Sustainable Competitive Advantage
Those are the magic words and holy grail of strategy development and implementation.
A sustainable competitive advantage occurs when an organization acquires or develops an attribute or combination of attributes that allows it to outperform its competitors. These attributes can include access to natural resources or access to highly trained and skilled personnel human resources.
HR: Developing Talent
Knowledgeable and engaged Employees who can effectively participate in achieving the organization’s goals and mission are a significant means of creating sustained competitive advantage. Many major organizations employ some form of promoting employee participation. Much of it focuses on the importance of information in employee participation.
Information, operationalized as developing knowledge and sharing information makes employee participation more successful.
Training helps improve employee attitudes and financial and operational results:
- Employee turnover decreases, as they feel more engaged
- Gross profit as a percent of sales and profit as a percent of sales increases when employees understand the numbers side of business.
It impacts the bottom line and creates sustainable competitive advantage.
Business by the Numbers
Financial Literacy Matters
Senior executives routinely share and discuss financial data with marketing directors, operations chiefs, and other direct reports. But how much do those managers really understand about finance and the numbers? A recent investigation into this question concluded most managers understand not enough to be useful.
Asked to take a basic financial-literacy exam—a test that any CEO or junior finance person should easily ace—a representative sample of U.S. managers from C-level executives to supervisors scored an average of only 38%. A majority were unable to distinguish profit from cash. Many didn’t know the difference between an income statement and a balance sheet. About 70% couldn’t pick the correct definition of “free cash flow,” a significant metric for investors and analysts.
Lack of financial literacy matters and impacts an organizations ability to optimally perform. Those who can’t speak the language of business can’t contribute much to a discussion of performance and are unlikely to advance in the hierarchy or reach their full potential.
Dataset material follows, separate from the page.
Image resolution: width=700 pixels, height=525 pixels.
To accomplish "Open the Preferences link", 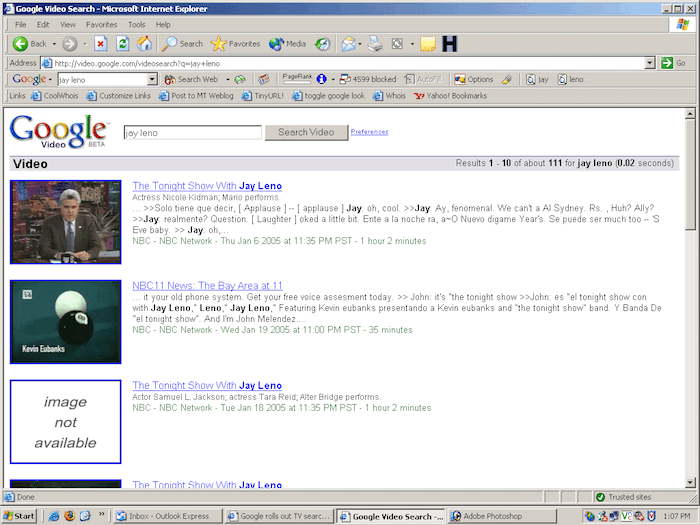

They may be caught off guard by financial shenanigans, as many employees at Enron were.
The CFO of a small manufacturing company often asks candidates for engineering positions whether they would like to review the past two years of the company’s financials. None yet have taken him up on the offer—knowing, perhaps, that they could make neither head nor tail of the statements.
Financial illiteracy in the managerial ranks can be a crippling weakness for the organization, as well. Imagine a business that is attempting to increase operating cash flow. Even experienced executives, accustomed to managing a P&L, may be unaware of the many balance-sheet levers they can pull to affect cash—decreasing inventory, for example, or reducing days sales outstanding.
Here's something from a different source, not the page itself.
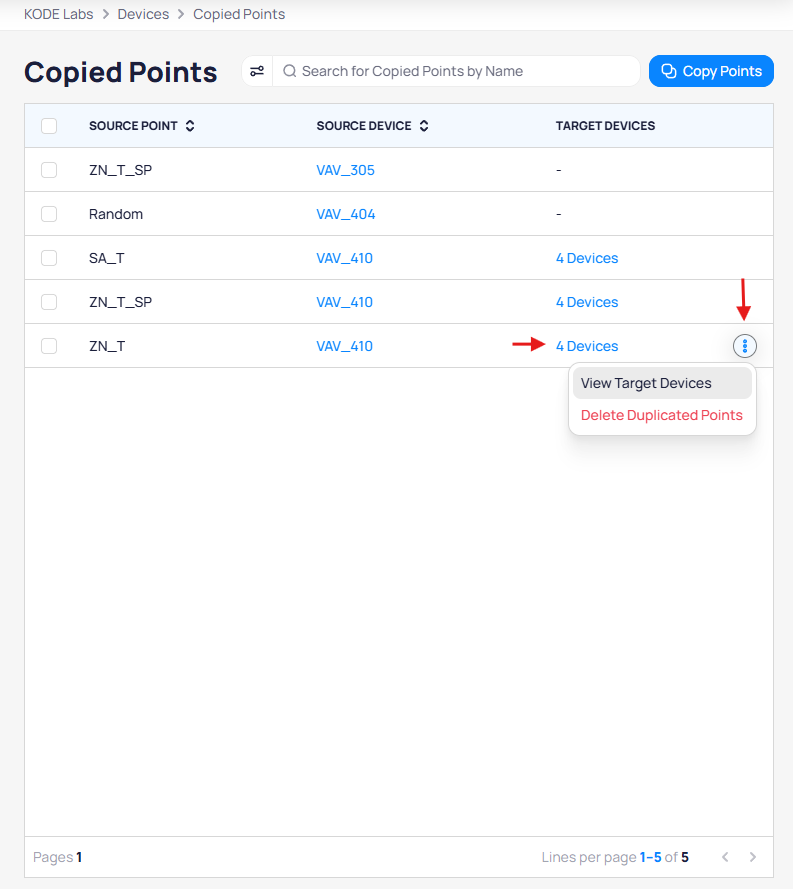Viewport: 793px width, 889px height.
Task: Choose View Target Devices menu option
Action: (x=646, y=383)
If you don’t understand what goes into a number, you can hardly know how to improve it.
People don’t tell their bosses that they don’t speak finance. It’s the usual human reluctance to admit ignorance. In a survey managers were asked what happens in meetings when people don’t understand financial data. The majority chose answers reflecting that reluctance, such as “Most people don’t ask because they don’t want to appear uninformed in front of their boss or peers.”